Leo tersenyum dan menjawab, "Aku membelinya ketika sedang berbelanja mencari hadiah untuk Resty."
"Bagaimana kamu tahu aku lupa?" nada bicara Sandra kembali melembut. Ketika ia menerima bingkisan dari Leo, ketegangan di antara keduanya pun lenyap.
Mereka sudah seperti ini sejak mereka masih sangat muda. Mereka akan terlibat dalam beberapa pertengkaran di setiap kesempatan, tetapi tetap tidak bisa membenci satu sama lain.
"Kamu kan memang pelupa", Leo mengetuk pelan dahi Sandra dengan tangannya.
Sandra tertawa canggung, "Terima kasih hehe"

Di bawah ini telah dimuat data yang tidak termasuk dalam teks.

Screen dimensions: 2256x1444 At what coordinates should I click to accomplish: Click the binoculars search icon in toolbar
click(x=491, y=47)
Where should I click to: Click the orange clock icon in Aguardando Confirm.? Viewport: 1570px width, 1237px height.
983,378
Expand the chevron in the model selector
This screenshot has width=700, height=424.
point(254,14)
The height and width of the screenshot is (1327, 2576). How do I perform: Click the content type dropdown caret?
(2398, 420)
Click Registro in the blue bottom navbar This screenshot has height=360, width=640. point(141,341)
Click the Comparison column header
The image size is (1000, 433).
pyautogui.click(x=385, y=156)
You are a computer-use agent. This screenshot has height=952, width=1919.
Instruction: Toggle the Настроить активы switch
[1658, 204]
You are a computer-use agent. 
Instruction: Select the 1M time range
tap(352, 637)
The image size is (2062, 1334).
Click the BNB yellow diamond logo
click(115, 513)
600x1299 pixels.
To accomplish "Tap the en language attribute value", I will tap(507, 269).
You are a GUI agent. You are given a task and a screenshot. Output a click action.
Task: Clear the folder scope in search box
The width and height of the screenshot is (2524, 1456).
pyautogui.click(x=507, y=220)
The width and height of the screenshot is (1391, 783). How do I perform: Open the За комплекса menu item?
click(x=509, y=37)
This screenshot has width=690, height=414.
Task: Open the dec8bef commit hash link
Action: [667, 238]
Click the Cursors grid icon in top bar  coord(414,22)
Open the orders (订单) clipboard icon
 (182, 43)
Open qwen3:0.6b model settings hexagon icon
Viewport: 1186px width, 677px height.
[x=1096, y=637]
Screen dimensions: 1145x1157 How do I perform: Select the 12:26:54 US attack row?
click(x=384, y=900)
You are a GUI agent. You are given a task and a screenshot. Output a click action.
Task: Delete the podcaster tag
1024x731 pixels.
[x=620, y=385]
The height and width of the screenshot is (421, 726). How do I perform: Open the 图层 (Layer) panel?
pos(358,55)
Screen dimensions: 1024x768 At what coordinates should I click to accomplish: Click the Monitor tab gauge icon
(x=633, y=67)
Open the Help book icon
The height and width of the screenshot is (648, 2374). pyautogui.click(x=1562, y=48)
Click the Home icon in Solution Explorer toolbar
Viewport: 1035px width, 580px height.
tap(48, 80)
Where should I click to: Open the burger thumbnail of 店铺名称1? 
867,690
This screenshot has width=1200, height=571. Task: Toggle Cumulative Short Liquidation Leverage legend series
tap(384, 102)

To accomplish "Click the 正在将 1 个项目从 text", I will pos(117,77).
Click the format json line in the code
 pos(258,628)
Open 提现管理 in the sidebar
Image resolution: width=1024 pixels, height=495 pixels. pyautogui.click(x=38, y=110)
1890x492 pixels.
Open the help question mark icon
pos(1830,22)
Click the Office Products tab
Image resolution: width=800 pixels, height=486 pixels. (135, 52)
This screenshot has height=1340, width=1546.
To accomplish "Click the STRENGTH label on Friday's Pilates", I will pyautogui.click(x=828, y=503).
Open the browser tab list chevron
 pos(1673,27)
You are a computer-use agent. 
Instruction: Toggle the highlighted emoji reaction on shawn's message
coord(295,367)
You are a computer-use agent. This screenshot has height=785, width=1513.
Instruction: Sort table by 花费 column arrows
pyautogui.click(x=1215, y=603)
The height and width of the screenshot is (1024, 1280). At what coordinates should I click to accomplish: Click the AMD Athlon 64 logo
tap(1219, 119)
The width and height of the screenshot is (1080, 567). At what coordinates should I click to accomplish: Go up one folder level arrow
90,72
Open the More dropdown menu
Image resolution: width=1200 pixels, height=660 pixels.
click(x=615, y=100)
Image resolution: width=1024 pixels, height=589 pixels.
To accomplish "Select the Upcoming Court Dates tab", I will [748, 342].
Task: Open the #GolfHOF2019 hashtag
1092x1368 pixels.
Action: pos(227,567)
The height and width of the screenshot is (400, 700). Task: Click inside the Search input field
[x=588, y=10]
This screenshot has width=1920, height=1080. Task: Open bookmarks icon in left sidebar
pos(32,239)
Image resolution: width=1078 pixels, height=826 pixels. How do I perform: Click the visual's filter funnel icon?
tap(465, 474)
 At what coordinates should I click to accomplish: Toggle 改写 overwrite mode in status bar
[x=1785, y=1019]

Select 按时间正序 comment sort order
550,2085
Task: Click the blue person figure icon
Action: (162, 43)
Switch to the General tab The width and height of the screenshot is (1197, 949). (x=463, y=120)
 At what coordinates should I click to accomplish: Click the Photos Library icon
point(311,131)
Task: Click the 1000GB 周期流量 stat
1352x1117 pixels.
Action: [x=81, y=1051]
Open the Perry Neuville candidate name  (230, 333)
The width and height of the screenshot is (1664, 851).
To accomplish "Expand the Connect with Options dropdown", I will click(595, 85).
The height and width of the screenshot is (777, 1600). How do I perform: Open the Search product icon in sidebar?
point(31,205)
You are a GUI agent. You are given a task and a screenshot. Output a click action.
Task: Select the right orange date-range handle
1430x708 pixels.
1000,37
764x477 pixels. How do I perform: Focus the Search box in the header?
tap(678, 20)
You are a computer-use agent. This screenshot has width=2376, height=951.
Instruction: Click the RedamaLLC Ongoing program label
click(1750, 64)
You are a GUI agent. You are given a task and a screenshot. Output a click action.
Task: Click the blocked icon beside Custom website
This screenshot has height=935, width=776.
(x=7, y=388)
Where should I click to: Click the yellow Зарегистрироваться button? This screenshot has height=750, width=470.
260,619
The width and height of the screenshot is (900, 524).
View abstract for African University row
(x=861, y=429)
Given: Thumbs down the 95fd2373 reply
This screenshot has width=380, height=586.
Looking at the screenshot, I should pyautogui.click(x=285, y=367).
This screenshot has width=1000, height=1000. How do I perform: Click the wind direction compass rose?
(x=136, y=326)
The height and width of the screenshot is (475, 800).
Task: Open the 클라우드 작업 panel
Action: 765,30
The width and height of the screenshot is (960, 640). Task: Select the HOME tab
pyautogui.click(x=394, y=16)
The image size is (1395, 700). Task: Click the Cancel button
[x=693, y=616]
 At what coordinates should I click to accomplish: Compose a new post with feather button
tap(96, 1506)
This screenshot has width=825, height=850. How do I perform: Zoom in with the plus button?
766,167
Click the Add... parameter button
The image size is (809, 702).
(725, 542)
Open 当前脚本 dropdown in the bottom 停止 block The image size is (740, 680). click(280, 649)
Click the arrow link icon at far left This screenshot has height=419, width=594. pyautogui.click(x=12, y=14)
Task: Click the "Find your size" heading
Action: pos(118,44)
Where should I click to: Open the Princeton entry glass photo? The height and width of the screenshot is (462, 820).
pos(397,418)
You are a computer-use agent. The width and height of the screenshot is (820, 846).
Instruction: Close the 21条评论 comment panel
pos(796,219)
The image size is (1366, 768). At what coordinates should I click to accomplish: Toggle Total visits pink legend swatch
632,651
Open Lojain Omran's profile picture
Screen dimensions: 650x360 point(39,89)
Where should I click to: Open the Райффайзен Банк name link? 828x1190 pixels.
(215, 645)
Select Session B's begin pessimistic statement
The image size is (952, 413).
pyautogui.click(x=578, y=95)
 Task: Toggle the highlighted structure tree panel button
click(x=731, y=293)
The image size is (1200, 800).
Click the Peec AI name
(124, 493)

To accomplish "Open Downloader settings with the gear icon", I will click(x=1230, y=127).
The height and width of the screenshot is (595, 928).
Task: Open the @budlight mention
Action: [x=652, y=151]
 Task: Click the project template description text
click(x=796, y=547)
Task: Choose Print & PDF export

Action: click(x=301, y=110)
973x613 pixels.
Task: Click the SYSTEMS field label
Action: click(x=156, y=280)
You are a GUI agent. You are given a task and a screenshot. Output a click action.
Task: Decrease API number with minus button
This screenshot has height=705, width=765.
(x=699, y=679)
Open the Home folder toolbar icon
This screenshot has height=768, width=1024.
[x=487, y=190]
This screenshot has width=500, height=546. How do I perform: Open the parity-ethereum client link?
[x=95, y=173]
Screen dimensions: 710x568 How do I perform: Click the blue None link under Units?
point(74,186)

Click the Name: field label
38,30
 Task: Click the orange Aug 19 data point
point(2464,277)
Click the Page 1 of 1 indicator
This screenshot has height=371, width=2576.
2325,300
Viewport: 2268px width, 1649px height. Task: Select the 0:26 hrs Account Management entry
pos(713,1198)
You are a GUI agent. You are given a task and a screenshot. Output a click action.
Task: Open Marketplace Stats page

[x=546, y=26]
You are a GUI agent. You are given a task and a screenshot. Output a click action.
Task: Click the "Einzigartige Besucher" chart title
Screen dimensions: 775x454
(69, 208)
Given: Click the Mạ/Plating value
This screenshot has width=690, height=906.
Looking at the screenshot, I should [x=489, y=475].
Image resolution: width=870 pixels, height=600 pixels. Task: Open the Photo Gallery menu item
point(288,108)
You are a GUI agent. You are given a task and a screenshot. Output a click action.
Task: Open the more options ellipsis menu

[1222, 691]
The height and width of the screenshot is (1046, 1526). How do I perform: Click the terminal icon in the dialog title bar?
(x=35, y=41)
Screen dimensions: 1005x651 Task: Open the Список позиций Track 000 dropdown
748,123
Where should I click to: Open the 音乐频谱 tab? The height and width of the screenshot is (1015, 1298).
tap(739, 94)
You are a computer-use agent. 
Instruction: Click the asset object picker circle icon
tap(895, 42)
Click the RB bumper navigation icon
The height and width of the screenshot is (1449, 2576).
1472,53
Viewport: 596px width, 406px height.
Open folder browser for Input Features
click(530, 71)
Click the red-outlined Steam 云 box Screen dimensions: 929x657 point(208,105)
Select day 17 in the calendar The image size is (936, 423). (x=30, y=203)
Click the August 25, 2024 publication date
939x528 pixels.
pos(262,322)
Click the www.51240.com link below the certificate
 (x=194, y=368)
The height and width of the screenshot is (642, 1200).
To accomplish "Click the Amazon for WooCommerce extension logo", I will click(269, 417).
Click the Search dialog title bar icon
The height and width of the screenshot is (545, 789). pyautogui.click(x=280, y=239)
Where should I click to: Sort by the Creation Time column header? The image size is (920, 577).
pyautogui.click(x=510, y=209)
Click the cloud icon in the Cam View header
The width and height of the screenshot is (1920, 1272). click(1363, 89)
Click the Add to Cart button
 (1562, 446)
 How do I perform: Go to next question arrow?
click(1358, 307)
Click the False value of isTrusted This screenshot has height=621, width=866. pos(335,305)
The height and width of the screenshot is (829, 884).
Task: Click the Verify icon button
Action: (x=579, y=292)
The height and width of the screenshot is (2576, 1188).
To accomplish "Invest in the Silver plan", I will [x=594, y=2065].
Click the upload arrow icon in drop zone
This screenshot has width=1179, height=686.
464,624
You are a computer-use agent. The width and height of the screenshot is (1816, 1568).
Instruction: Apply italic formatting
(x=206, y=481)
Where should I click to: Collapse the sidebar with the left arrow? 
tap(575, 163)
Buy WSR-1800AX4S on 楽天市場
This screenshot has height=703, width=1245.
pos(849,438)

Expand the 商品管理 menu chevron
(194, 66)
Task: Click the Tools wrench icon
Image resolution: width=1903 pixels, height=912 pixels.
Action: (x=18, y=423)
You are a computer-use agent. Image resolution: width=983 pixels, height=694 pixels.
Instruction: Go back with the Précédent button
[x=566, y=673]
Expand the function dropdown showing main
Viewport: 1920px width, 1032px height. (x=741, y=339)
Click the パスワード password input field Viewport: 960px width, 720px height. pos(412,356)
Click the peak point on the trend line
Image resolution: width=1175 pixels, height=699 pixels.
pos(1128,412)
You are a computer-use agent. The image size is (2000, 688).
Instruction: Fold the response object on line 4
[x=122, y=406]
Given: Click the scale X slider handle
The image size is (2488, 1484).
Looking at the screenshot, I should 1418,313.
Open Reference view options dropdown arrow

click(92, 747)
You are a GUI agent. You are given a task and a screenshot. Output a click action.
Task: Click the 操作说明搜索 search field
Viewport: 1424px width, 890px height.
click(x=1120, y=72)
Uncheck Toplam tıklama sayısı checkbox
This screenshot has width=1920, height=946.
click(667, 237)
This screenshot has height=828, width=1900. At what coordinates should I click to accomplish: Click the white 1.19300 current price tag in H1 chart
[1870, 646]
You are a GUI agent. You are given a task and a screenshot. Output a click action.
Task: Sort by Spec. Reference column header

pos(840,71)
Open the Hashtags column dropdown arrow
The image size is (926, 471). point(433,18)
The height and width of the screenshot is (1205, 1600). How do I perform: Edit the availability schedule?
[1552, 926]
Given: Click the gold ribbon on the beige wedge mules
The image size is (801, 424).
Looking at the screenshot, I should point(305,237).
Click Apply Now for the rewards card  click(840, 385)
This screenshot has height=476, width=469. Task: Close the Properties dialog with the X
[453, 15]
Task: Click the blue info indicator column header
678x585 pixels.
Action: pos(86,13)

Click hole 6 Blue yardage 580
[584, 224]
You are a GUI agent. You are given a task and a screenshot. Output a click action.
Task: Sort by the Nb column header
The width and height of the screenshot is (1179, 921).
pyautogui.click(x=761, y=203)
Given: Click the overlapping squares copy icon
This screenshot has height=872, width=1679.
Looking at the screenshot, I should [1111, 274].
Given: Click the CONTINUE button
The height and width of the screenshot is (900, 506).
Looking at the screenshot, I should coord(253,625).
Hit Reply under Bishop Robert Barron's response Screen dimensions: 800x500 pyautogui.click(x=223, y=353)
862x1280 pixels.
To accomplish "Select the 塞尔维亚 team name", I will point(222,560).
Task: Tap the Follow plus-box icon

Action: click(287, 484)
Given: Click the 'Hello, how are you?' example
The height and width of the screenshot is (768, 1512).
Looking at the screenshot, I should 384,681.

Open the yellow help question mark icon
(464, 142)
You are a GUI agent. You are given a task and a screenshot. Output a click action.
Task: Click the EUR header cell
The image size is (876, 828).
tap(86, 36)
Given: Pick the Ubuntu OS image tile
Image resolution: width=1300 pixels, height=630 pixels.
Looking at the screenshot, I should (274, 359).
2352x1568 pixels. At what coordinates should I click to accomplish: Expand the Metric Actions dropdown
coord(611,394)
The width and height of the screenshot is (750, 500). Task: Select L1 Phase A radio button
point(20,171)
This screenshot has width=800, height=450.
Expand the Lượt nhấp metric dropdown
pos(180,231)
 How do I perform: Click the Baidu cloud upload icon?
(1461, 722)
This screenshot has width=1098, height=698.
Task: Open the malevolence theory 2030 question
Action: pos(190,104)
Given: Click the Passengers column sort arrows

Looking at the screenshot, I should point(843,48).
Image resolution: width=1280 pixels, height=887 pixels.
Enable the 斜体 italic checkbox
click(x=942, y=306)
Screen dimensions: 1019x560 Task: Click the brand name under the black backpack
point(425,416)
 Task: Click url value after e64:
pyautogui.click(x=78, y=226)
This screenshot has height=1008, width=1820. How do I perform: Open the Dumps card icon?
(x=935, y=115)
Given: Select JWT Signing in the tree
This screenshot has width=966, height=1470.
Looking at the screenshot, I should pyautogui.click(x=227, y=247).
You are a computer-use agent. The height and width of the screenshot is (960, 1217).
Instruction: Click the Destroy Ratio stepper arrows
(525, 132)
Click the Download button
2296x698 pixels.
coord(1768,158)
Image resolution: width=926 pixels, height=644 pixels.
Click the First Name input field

"Lalu ini, ambillah", tangan Leo meletakkan bingkisan dengan kertas tulisan: Untuk Sandra.
"Apa ini?"
Sandra sebenarnya tidak terkejut, karena setiap tahun, Resty merayakan ulang tahunnya. Leo selalu membeli dua barang. Satu untuk berjaga-jaga jika Sandra lupa membeli hadiah untuk Resty. Dan hadiah satu lagi, khusus untuk Sandra. Bertahun-tahun selalu seperti ini.